Our Pulse AI and AI Food Analysis features utilize advanced models (including Google Gemini and Microsoft Azure). When you submit food photos or chat queries, data is processed anonymously to provide insights. We do not use your personal health data to train these third-party models, and all AI processing is conducted over secure, encrypted channels.

DATA PROTECTION & SECURITY LIMITATIONS

Security Measures

• Industry-standard encryption for data transmission
• Secure cloud storage with access controls
• Regular security audits and vulnerability assessments
• Multi-factor authentication options available
• Employee access restrictions and training

Important Security Limitations

• NO GUARANTEES: Despite our efforts, no system is 100% secure
• THIRD-PARTY RISKS: Data shared with service providers may be subject to their security practices
• INTERNATIONAL TRANSFERS: Data may be stored in countries with varying privacy laws
• USER RESPONSIBILITY: You are responsible for maintaining your account security
• BREACH LIABILITY: We are not liable for damages from data breaches beyond our control

Data Retention

We retain your personal information only as long as necessary to provide our services, comply with legal obligations, resolve disputes, and enforce our agreements. You can request data deletion, but some data may be retained for legal compliance purposes.

Data Deletion

Upon account deletion, we will remove your personal data within 30 days, except for data we must retain for legal, regulatory, or legitimate business purposes. Deleted data may persist in backups for up to 90 days.

YOUR RIGHTS & LIMITATIONS

Your Rights (Subject to Limitations)

• Access: Request a copy of your personal data (subject to legal restrictions)
• Correction: Update or correct inaccurate information when possible
• Deletion: Request deletion of your personal data (some data may be retained for legal reasons)
• Portability: Export your data in a common format when technically feasible
• Opt-out: Disable certain data collection features (may limit service functionality)
• Communication: Unsubscribe from marketing emails and notifications

Important Limitations

• Rights may be limited by applicable laws and our technical capabilities
• Some data cannot be deleted due to legal retention requirements
• Exercising certain rights may result in reduced service functionality
• Data portability may not include all data types or third-party data
• Response times for requests may vary based on complexity
• We may require verification of your identity before processing requests

How to Exercise Your Rights

To exercise any of these rights, please contact us using the information provided below.
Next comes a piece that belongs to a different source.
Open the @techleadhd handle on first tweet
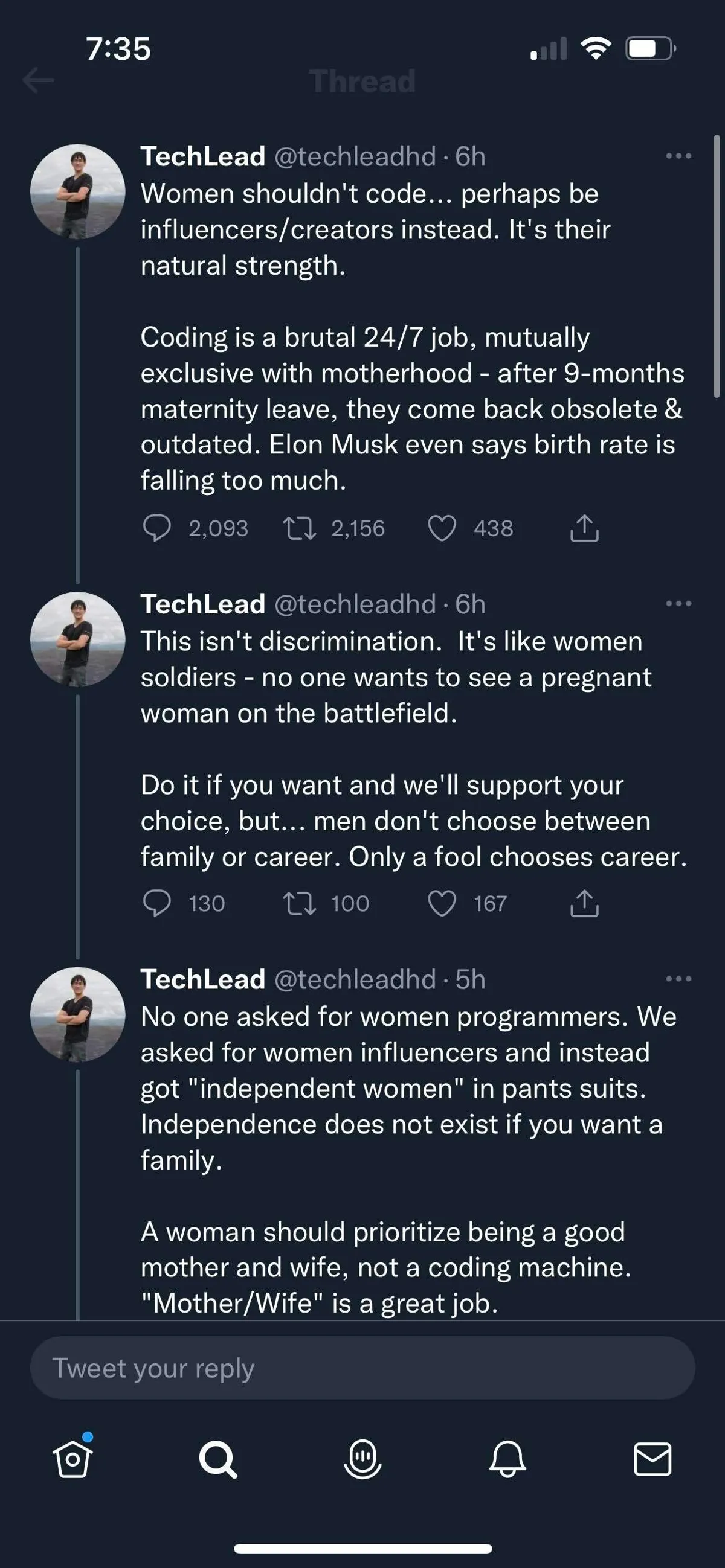point(355,156)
We will respond to your request within 30 days, though complex requests may take longer.

International Data Transfers

Your personal information may be transferred to and processed in countries other than your country of residence, including the United States. These countries may have data protection laws that are different from the laws of your country. By using our services, you consent to the transfer, storage, and processing of your information in these countries.

GOVERNING LAW & DISPUTE RESOLUTION

Governing Law

This Privacy Policy shall be governed by and construed in accordance with the laws of the State of Delaware, United States, without regard to its conflict of law provisions.

Dispute Resolution

Any disputes arising out of or relating to this Privacy Policy or our data practices shall be resolved through binding arbitration administered by the American Arbitration Association.
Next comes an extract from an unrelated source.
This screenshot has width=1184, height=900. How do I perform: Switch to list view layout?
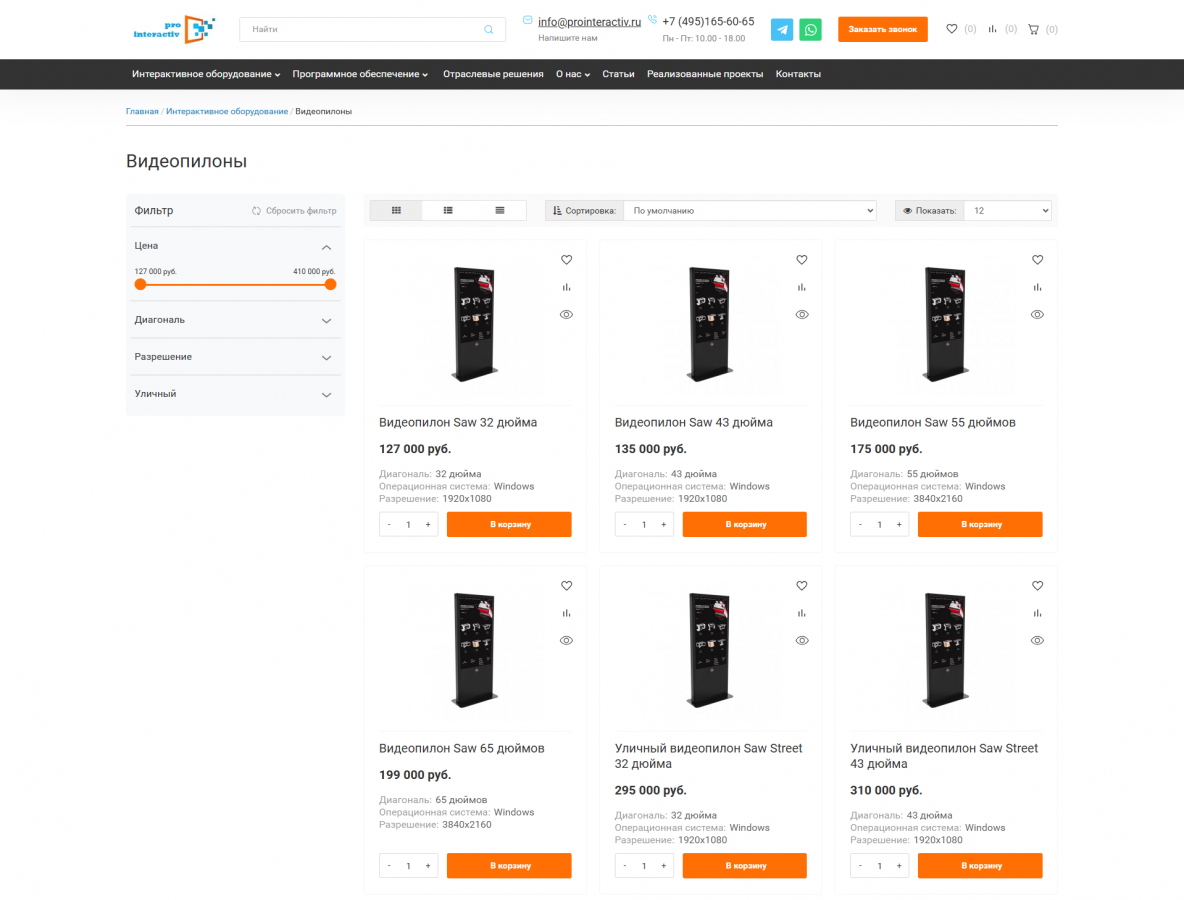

• You waive your right to participate in class action lawsuits
• You waive your right to a jury trial
• Arbitration shall be conducted in Delaware, United States
• The arbitrator's decision shall be final and binding

Changes to This Privacy Policy

We may update this Privacy Policy from time to time. We will notify you of any changes by posting the new Privacy Policy on this page and updating the "Last updated" date. You are advised to review this Privacy Policy periodically for any changes. Changes to this Privacy Policy are effective when they are posted on this page.